Illustration by Alex Castro / The Verge

In the early days of the COVID-19 pandemic, smartwatch advocates and wearable tech companies thought the devices could help with illness detection. They wanted to flag people who might be sick with the disease using things like their heart rate and oxygen levels. The strategy could still be a reasonable way to track illness, but two years later, the promise hasn’t panned out — the research is still underdeveloped, according to a new review published last week in The Lancet.

The review looked at 12 research studies and 12 proposed study protocols published in 2020 and 2021 that tried to find patterns in the data collected by devices like the Apple Watch, Fitbit, and Whoop. Most of these studies focused on people who had already tested positive for COVID-19. Researchers looked for patterns in wearable data from the few days before a person got sick, rather than following healthy people and trying to predict who would fall ill. None of the studies were rigorous clinical trials, the authors of this new study noted. None of the existing research tested to see if a wearable device could actually lead to earlier detection of COVID-19.
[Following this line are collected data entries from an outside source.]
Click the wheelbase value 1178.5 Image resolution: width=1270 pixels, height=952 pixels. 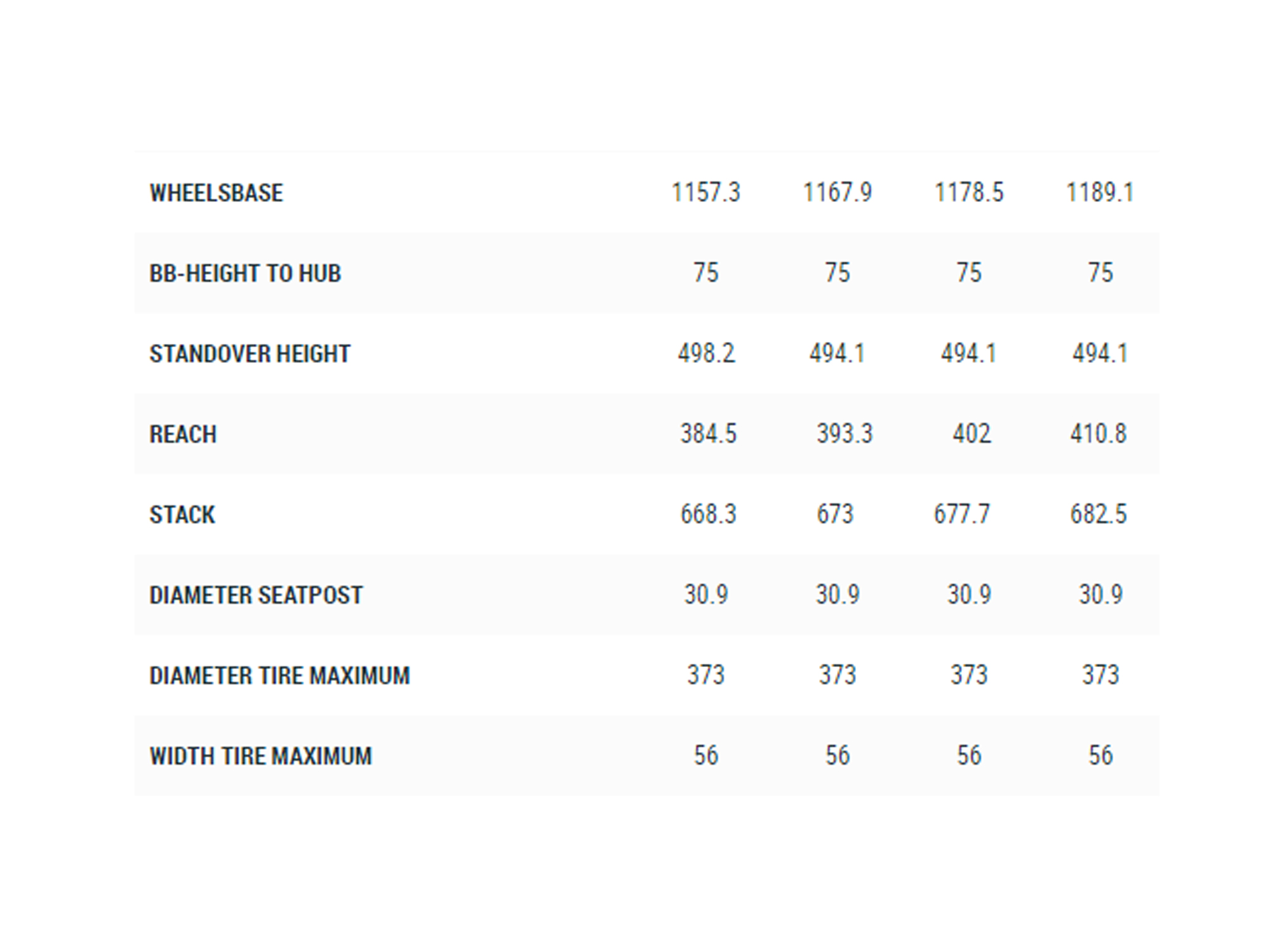tap(968, 192)
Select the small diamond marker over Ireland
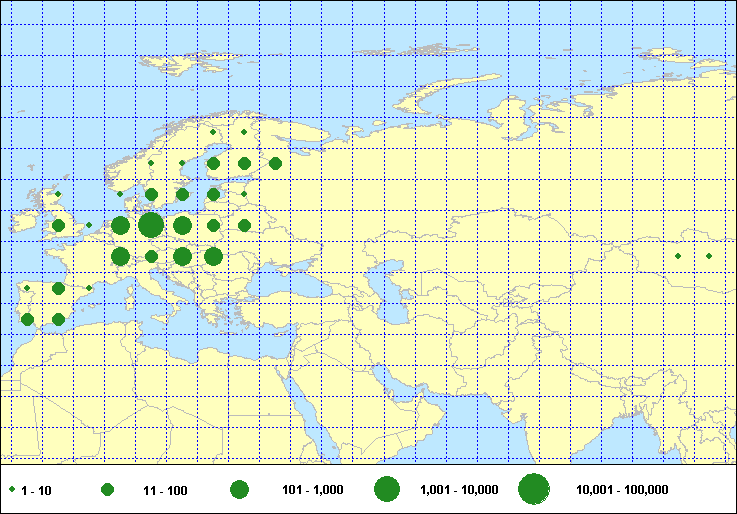The width and height of the screenshot is (737, 514). (58, 194)
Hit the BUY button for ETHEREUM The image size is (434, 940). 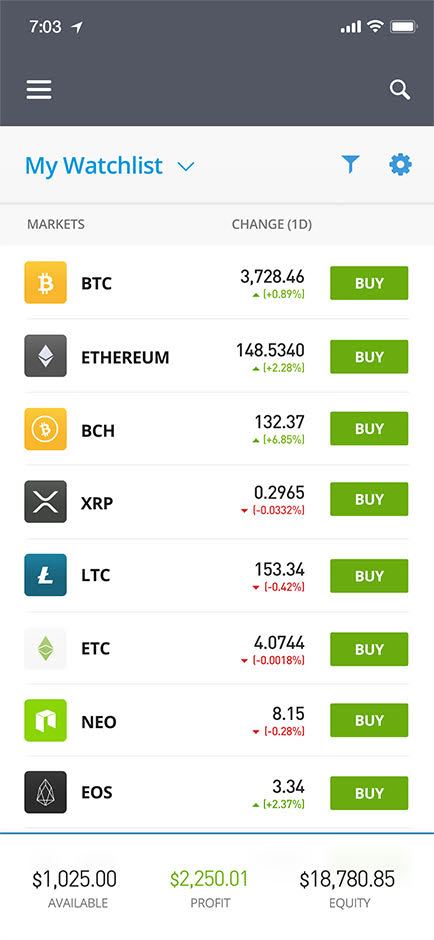pyautogui.click(x=369, y=357)

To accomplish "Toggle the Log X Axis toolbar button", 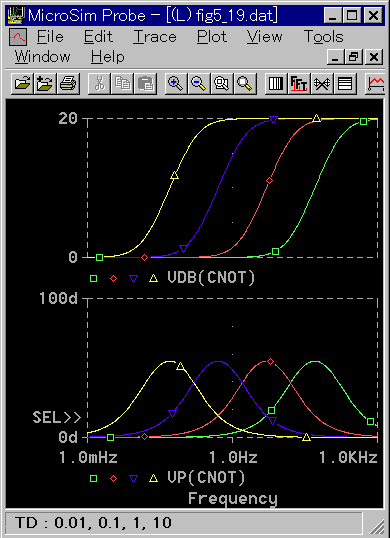I will pyautogui.click(x=276, y=83).
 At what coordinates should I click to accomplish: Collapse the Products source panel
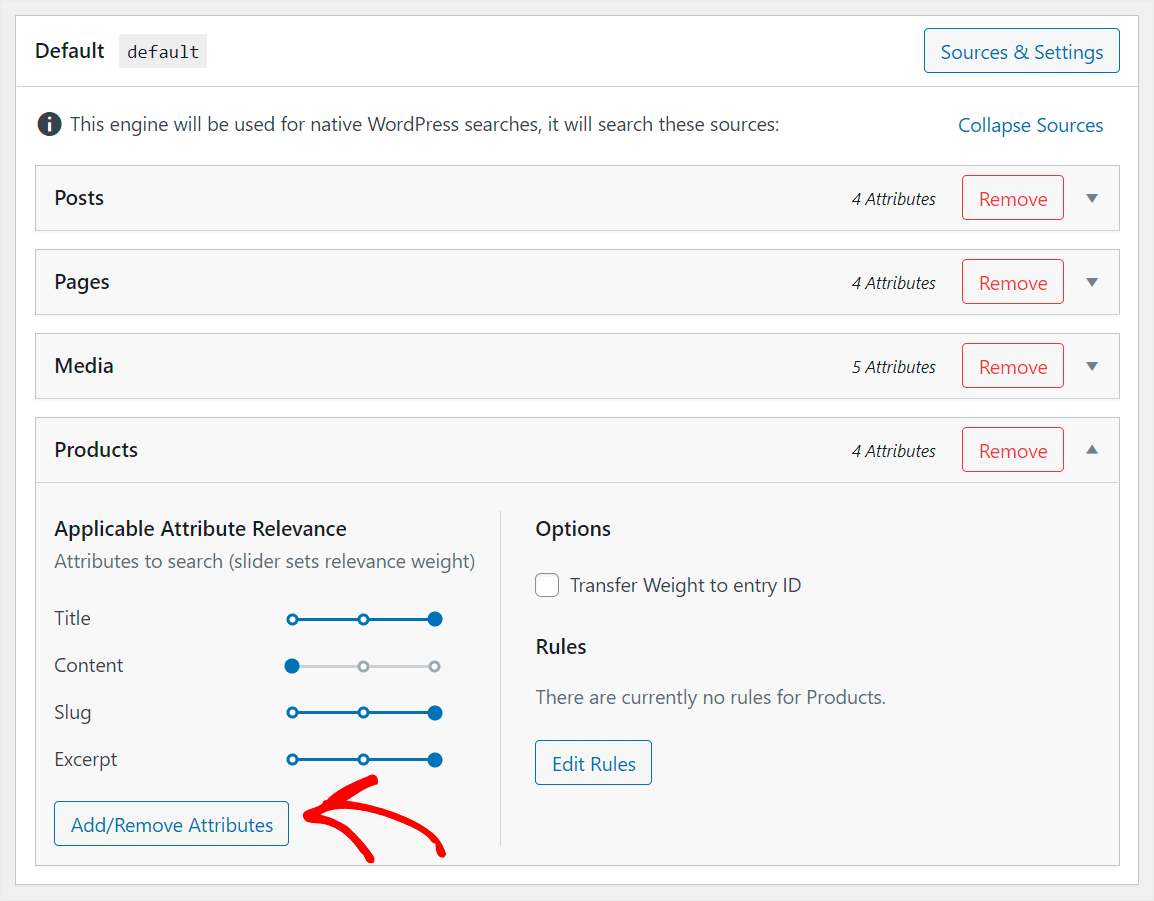click(x=1091, y=449)
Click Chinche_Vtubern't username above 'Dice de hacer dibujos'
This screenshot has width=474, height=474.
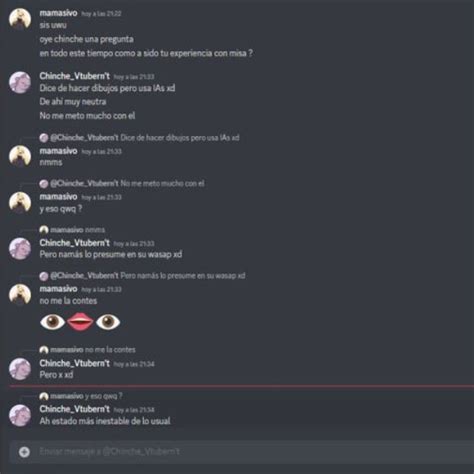pos(74,76)
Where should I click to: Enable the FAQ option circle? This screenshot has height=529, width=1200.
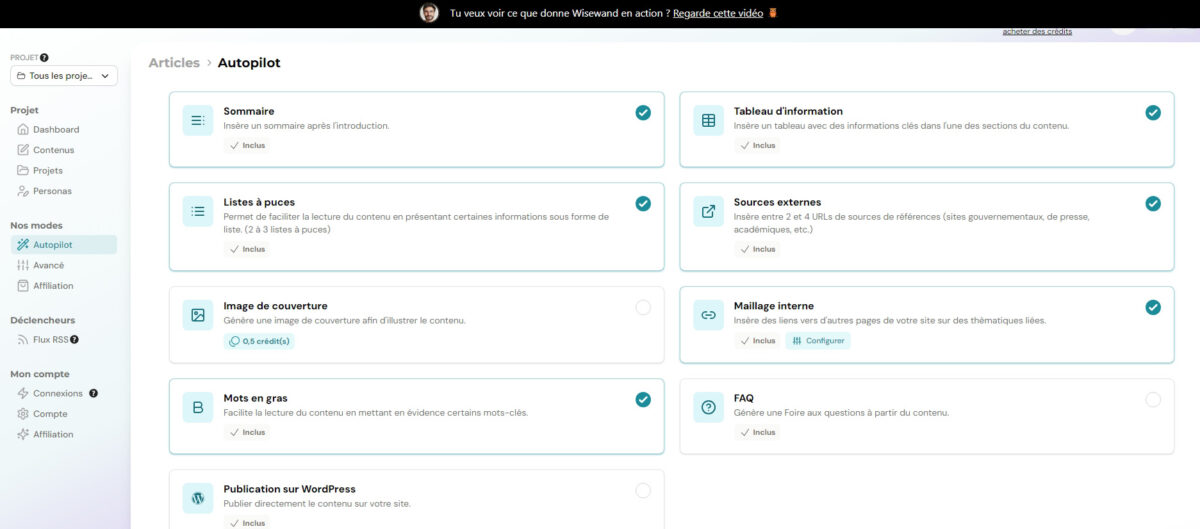[1153, 400]
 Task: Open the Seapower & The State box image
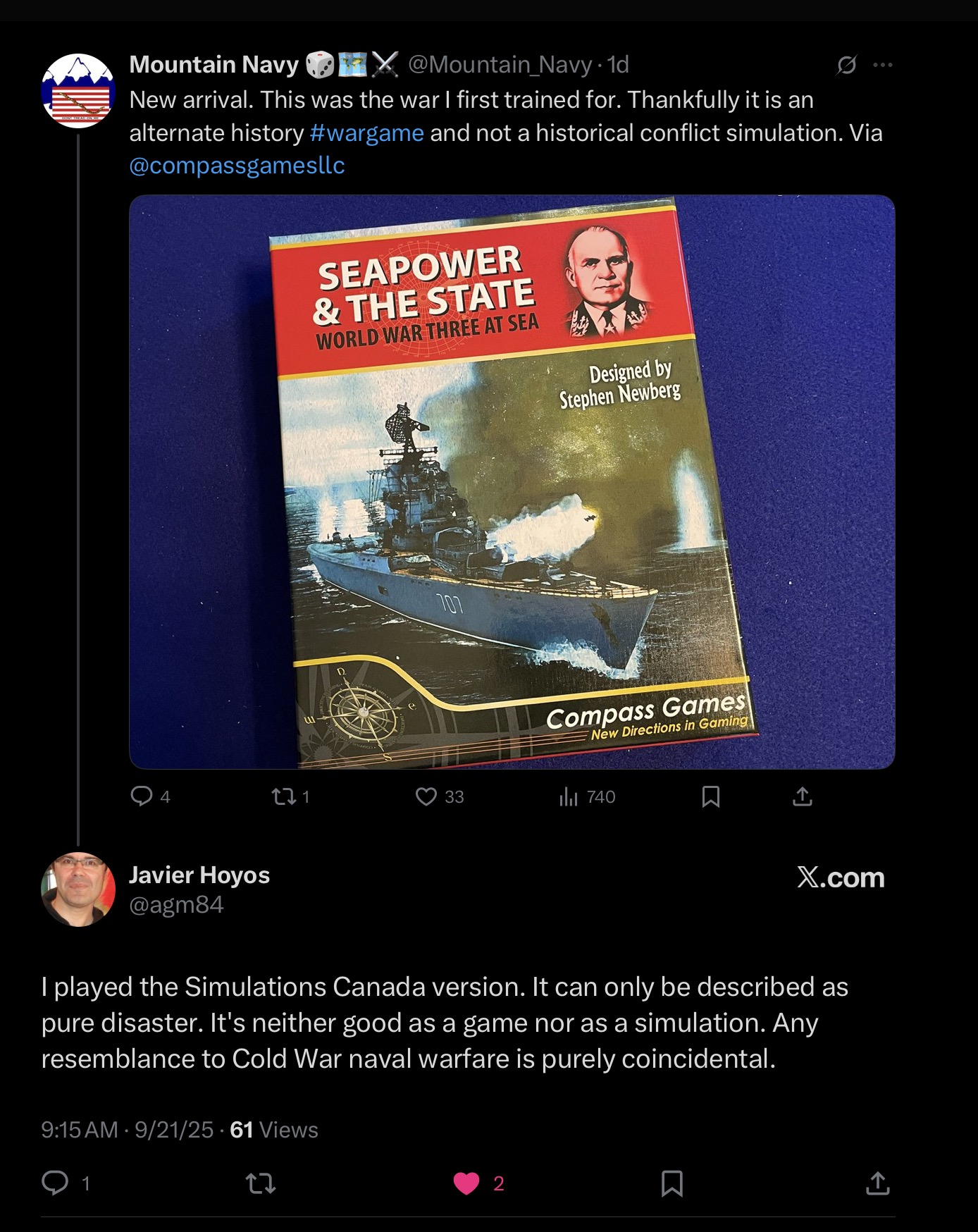point(512,482)
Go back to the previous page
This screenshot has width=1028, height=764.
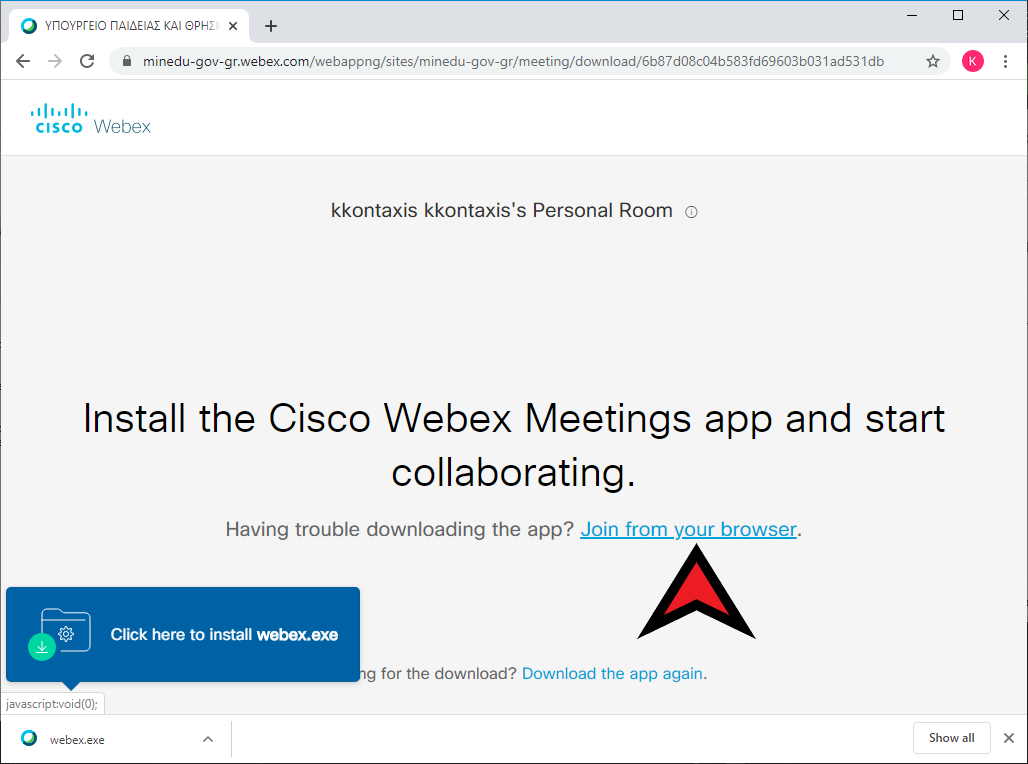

Most algorithms built to divine COVID-19 out of wearable data mainly focused on symptomatic disease, the study found. Four tried to detect an infection before a person started to show symptoms, with varying success — they were able to detect between 20 and 88 percent of infections. The models got less accurate the more days in advance they tried to predict illness. “The accumulated evidence suggests a trade-off between a model’s accuracy and its ability to identify SARS-CoV-2 infection before symptom onset,” the review authors wrote. That would also make the devices less useful as COVID-19 detectors — some of the promise of this type of strategy is flagging people who are sick early enough that they can get tested and isolate before they could spread the disease to others.

The models got less accurate the more days in advance they tried to predict illness.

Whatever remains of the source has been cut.